__EXERCISE INSTRUCTIONS__.
Could you give the entries again, exactly as written?

(Source data)
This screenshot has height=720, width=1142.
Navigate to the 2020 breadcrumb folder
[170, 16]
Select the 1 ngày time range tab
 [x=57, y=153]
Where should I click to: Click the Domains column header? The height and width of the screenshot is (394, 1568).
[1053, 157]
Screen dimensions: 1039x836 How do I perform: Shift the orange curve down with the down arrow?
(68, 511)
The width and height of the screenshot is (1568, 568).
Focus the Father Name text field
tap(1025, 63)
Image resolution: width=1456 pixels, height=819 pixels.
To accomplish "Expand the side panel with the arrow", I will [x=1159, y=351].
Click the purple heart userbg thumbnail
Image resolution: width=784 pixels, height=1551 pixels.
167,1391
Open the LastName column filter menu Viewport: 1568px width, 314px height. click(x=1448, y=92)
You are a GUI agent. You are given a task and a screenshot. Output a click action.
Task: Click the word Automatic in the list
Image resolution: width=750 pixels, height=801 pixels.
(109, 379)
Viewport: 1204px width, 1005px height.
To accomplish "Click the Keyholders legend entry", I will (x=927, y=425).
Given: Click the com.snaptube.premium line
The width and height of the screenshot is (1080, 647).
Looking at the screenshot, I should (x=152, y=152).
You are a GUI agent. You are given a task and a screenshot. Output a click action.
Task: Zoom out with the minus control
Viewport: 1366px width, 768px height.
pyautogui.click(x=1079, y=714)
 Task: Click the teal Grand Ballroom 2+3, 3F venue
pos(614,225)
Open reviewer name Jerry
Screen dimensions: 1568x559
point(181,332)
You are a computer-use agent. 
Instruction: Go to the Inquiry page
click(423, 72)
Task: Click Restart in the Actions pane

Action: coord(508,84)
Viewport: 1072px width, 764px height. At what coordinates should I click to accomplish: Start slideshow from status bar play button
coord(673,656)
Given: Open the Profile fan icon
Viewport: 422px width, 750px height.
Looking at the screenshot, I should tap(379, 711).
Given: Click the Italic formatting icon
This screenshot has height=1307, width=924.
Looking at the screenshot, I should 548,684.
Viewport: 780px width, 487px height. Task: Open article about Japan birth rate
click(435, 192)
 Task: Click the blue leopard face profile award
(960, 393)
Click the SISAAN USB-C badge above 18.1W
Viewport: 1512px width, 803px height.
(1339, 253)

__TASK SOLUTION__.
This screenshot has height=720, width=1142.
Navigate to the 2020 breadcrumb folder
[170, 16]
Select the 1 ngày time range tab
 [x=57, y=153]
Where should I click to: Click the Domains column header? The height and width of the screenshot is (394, 1568).
[1053, 157]
Screen dimensions: 1039x836 How do I perform: Shift the orange curve down with the down arrow?
(68, 511)
The width and height of the screenshot is (1568, 568).
Focus the Father Name text field
tap(1025, 63)
Image resolution: width=1456 pixels, height=819 pixels.
To accomplish "Expand the side panel with the arrow", I will [x=1159, y=351].
Click the purple heart userbg thumbnail
Image resolution: width=784 pixels, height=1551 pixels.
167,1391
Open the LastName column filter menu Viewport: 1568px width, 314px height. click(x=1448, y=92)
You are a GUI agent. You are given a task and a screenshot. Output a click action.
Task: Click the word Automatic in the list
Image resolution: width=750 pixels, height=801 pixels.
(109, 379)
Viewport: 1204px width, 1005px height.
To accomplish "Click the Keyholders legend entry", I will (x=927, y=425).
Given: Click the com.snaptube.premium line
The width and height of the screenshot is (1080, 647).
Looking at the screenshot, I should (x=152, y=152).
You are a GUI agent. You are given a task and a screenshot. Output a click action.
Task: Zoom out with the minus control
Viewport: 1366px width, 768px height.
pyautogui.click(x=1079, y=714)
 Task: Click the teal Grand Ballroom 2+3, 3F venue
pos(614,225)
Open reviewer name Jerry
Screen dimensions: 1568x559
point(181,332)
You are a computer-use agent. 
Instruction: Go to the Inquiry page
click(423, 72)
Task: Click Restart in the Actions pane

Action: coord(508,84)
Viewport: 1072px width, 764px height. At what coordinates should I click to accomplish: Start slideshow from status bar play button
coord(673,656)
Given: Open the Profile fan icon
Viewport: 422px width, 750px height.
Looking at the screenshot, I should tap(379, 711).
Given: Click the Italic formatting icon
This screenshot has height=1307, width=924.
Looking at the screenshot, I should 548,684.
Viewport: 780px width, 487px height. Task: Open article about Japan birth rate
click(435, 192)
 Task: Click the blue leopard face profile award
(960, 393)
Click the SISAAN USB-C badge above 18.1W
Viewport: 1512px width, 803px height.
(1339, 253)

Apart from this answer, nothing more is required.